We presume that the federal claims here were frivolous and the state claims were not.
And we agree with the courts below that the defendant may receive some fees in a mixed suit like this one where only some of the plaintiff’s claims are frivolous.
But he is entitled only to the fees he paid because of frivolous claims alone.
He is not entitled the fees he would have paid anyway to defend against the nonfrivolous claims.
The test can be stated as a ‘but for’ rule.
He is entitled to the fees that he would not have paid but for the frivolous claims.
This test comes directly from Congress’ purpose in enacting the statute to relieve defendants of the burden associated with fending off frivolous litigation.

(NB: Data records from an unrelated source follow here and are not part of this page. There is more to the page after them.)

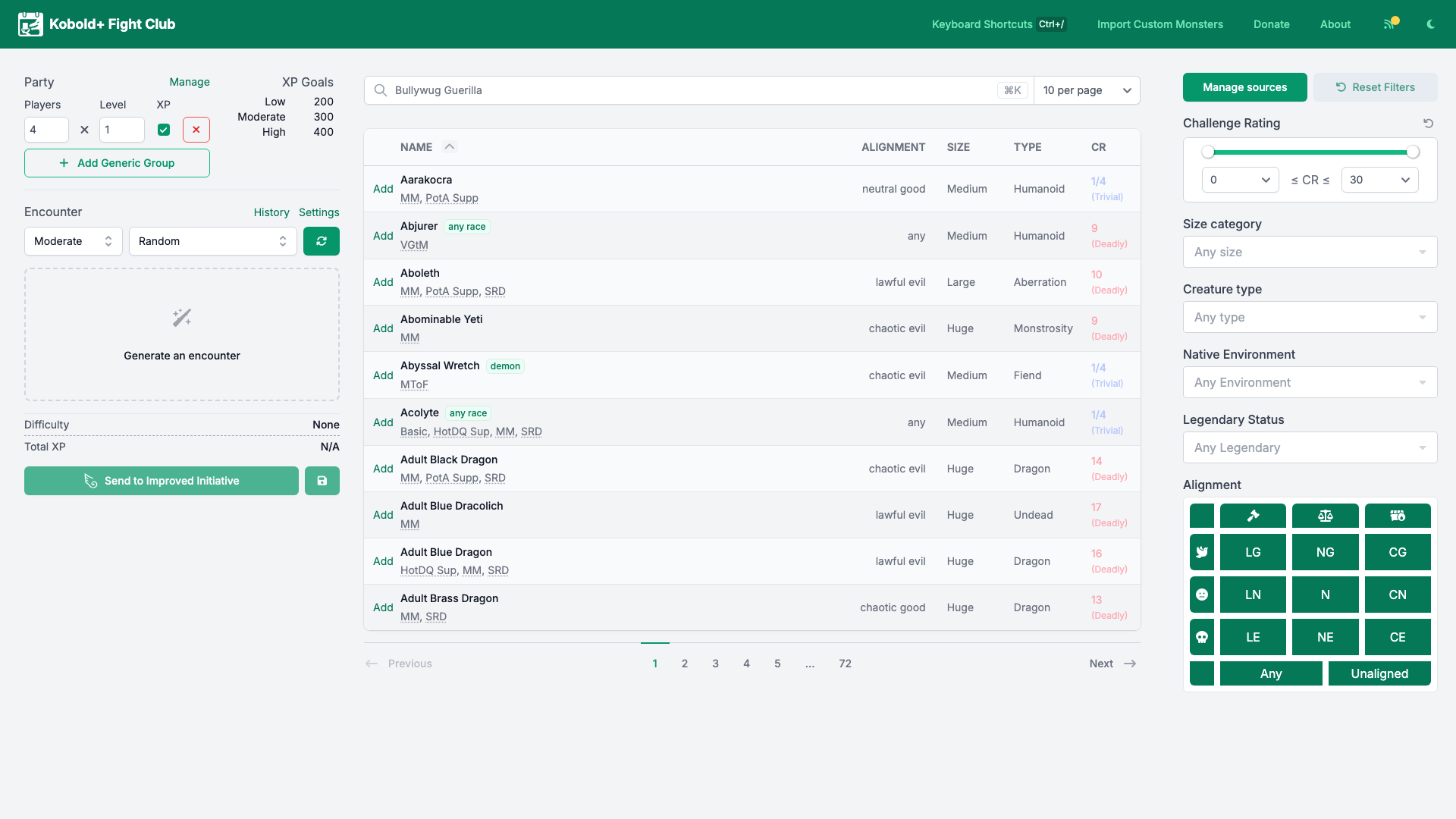
Task: Open Import Custom Monsters menu item
Action: tap(1159, 24)
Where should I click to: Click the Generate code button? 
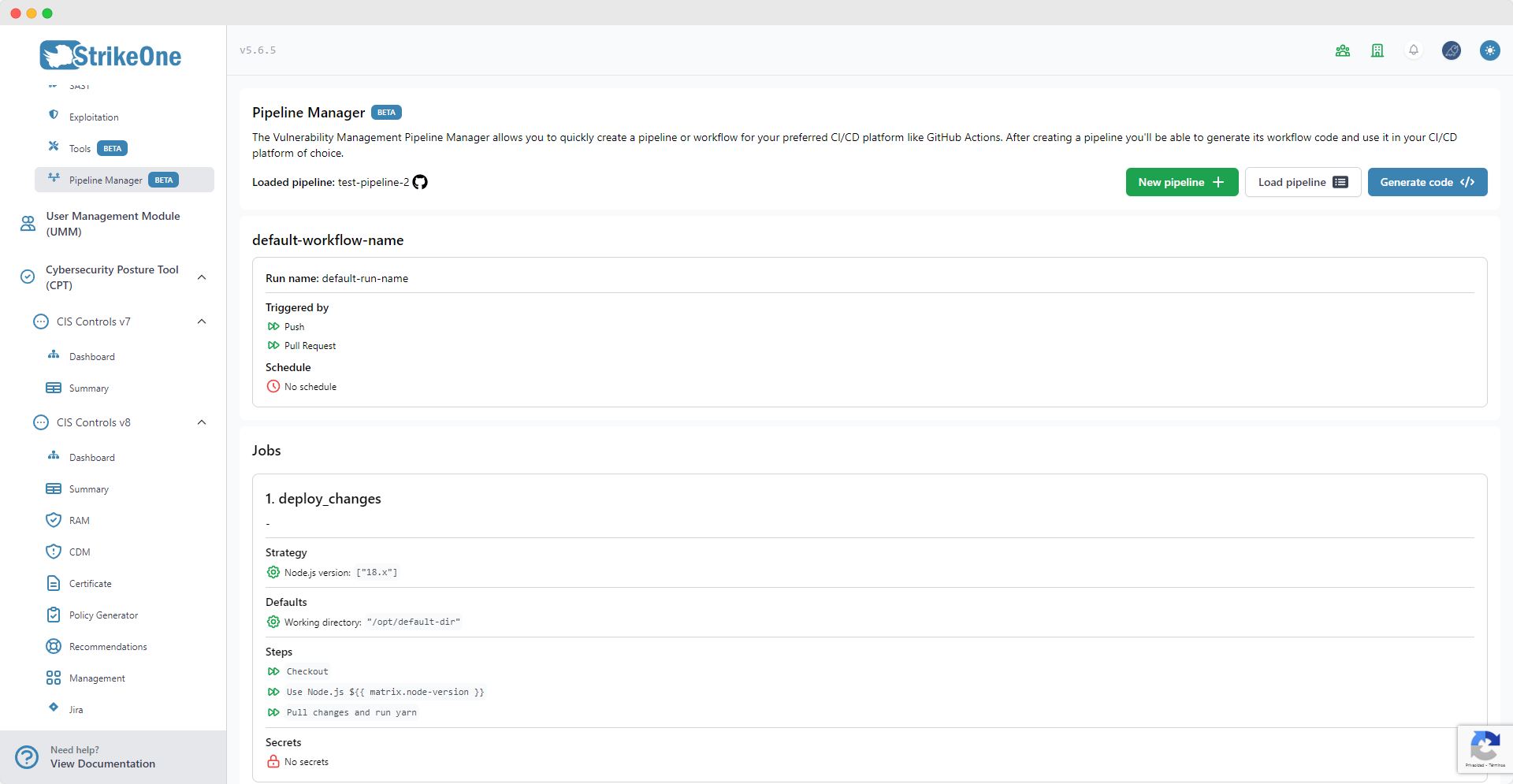tap(1427, 181)
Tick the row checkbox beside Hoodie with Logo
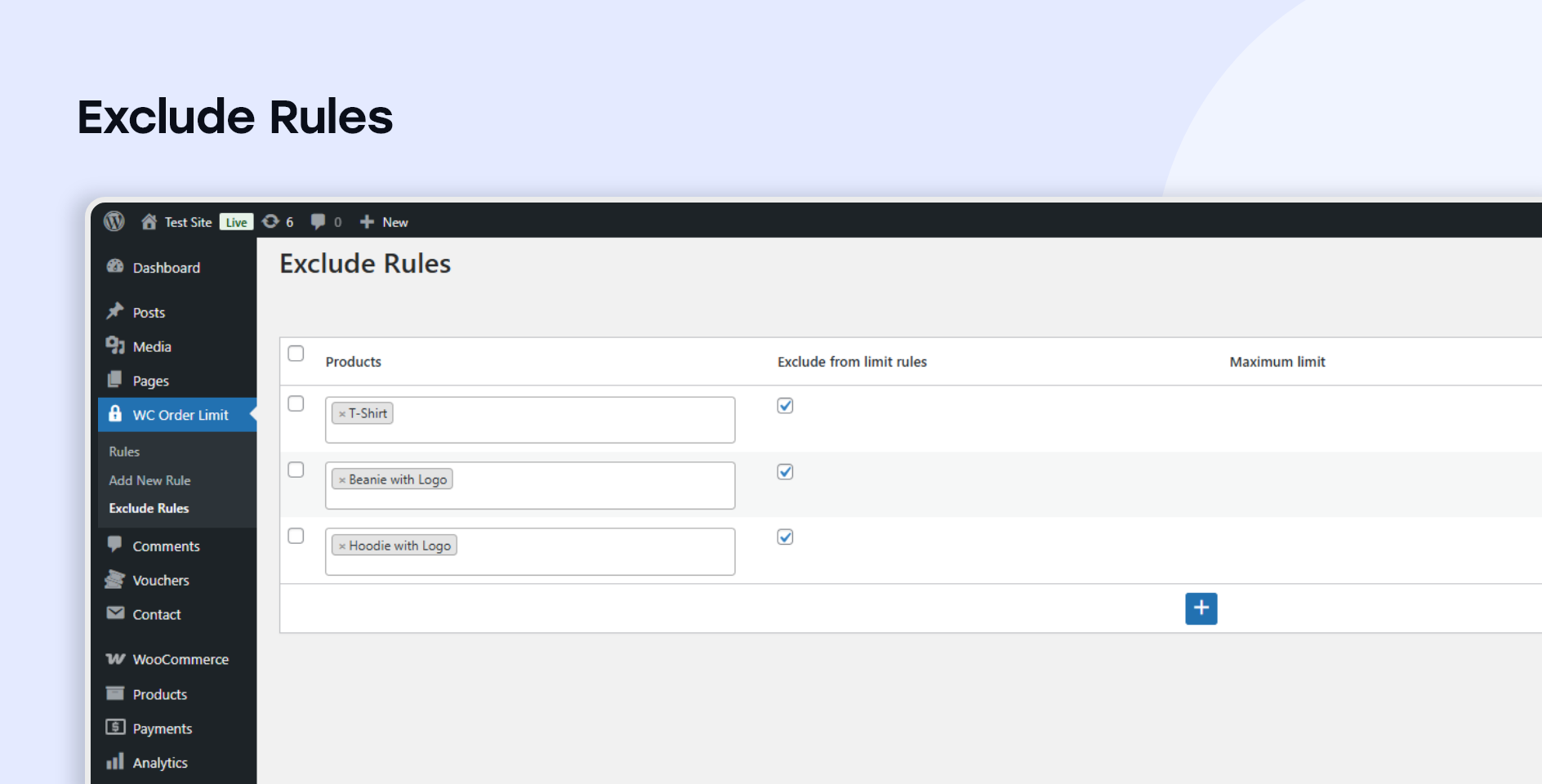Image resolution: width=1542 pixels, height=784 pixels. pyautogui.click(x=296, y=537)
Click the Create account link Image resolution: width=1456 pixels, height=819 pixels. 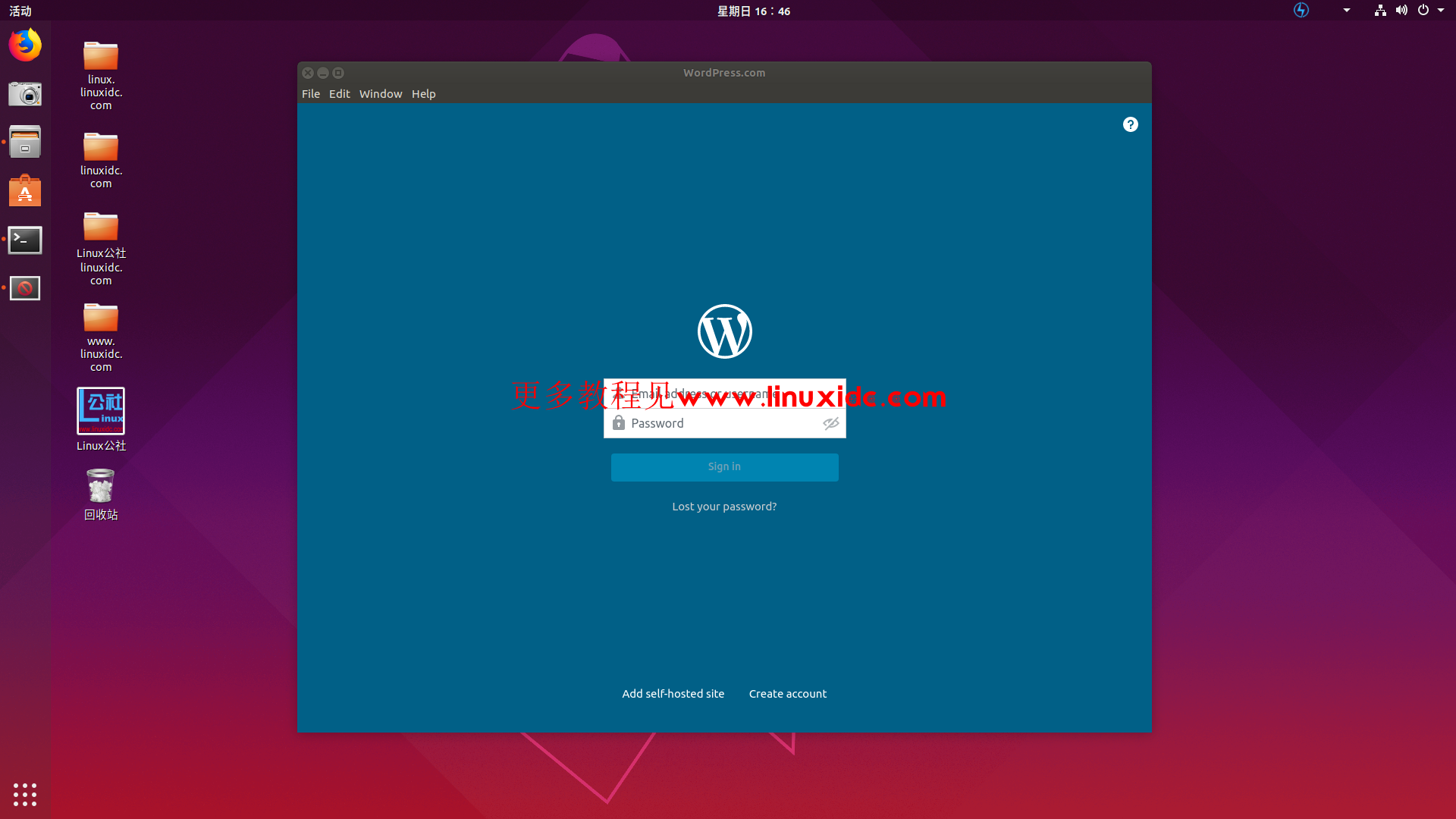(x=787, y=693)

So if the defendant’s attorneys would have done the same work anyway, even if the frivolous claims had not been in the suit then fee-shifting is not allowed.
If it were, defendants would be relieved of some of the costs of defending against normal nonfrivolous litigation.
And Section 1988 was never intended to give defendants that kind of windfall.
The courts below failed to adopt — failed to apply this ‘but for’ test.
Fox’s suit involved frivolous federal claims and nonfrivolous state law claims, but all of them were closely related arising out of Vice’s conduct in the campaign and requiring proof of the same basic facts.
So even if Fox have filed only his state law claims, the nonfrivolous ones, it is likely that Vice’s attorneys would have done much the same work, would have taken the same depositions, review the same documents and so on.
And if that is so, Vice is not entitled to fees for that work.
Because the courts below failed to analyze the issue in this way, we vacate the judgment below and remand the case for application of the proper standard.
The opinion of the Court is unanimous.